▶ **Activity**:
Copy the entries below word for word, starting at the first line and ending with the line that contains "(118, 230).".

▶ **Provided data**:
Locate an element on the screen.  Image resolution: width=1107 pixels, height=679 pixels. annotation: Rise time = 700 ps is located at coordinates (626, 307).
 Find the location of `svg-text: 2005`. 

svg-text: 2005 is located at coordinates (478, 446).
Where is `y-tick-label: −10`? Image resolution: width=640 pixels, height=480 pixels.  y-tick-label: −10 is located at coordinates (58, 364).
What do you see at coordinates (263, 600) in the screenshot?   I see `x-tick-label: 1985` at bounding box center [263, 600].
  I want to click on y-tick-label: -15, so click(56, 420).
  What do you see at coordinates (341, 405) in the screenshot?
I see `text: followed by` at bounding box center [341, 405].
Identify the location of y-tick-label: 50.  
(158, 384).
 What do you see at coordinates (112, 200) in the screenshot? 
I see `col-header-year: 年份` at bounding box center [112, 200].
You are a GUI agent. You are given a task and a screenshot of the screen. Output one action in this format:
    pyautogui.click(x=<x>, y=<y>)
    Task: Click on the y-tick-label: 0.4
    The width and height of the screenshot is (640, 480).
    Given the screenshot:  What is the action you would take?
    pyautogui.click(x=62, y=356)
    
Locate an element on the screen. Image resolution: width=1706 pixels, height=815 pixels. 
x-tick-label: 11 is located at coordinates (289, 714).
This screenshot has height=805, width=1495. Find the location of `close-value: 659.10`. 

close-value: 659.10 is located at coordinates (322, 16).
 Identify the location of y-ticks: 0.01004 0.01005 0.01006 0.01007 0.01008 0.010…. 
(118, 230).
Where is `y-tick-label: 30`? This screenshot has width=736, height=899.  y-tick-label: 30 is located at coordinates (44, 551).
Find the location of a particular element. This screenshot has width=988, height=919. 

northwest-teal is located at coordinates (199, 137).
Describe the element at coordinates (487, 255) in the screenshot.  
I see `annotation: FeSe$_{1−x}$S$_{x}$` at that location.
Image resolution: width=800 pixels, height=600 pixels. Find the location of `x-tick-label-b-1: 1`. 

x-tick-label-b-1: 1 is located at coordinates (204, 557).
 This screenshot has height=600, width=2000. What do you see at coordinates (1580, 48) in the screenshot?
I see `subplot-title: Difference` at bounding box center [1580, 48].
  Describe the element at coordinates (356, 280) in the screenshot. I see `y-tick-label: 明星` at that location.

▶ **Task result**:
Locate an element on the screen.  Image resolution: width=1107 pixels, height=679 pixels. annotation: Rise time = 700 ps is located at coordinates (626, 307).
 Find the location of `svg-text: 2005`. 

svg-text: 2005 is located at coordinates (478, 446).
Where is `y-tick-label: −10`? Image resolution: width=640 pixels, height=480 pixels.  y-tick-label: −10 is located at coordinates (58, 364).
What do you see at coordinates (263, 600) in the screenshot?   I see `x-tick-label: 1985` at bounding box center [263, 600].
  I want to click on y-tick-label: -15, so click(56, 420).
  What do you see at coordinates (341, 405) in the screenshot?
I see `text: followed by` at bounding box center [341, 405].
Identify the location of y-tick-label: 50.  
(158, 384).
 What do you see at coordinates (112, 200) in the screenshot? 
I see `col-header-year: 年份` at bounding box center [112, 200].
You are a GUI agent. You are given a task and a screenshot of the screen. Output one action in this format:
    pyautogui.click(x=<x>, y=<y>)
    Task: Click on the y-tick-label: 0.4
    The width and height of the screenshot is (640, 480).
    Given the screenshot:  What is the action you would take?
    pyautogui.click(x=62, y=356)
    
Locate an element on the screen. Image resolution: width=1706 pixels, height=815 pixels. 
x-tick-label: 11 is located at coordinates (289, 714).
This screenshot has height=805, width=1495. Find the location of `close-value: 659.10`. 

close-value: 659.10 is located at coordinates (322, 16).
 Identify the location of y-ticks: 0.01004 0.01005 0.01006 0.01007 0.01008 0.010…. 
(118, 230).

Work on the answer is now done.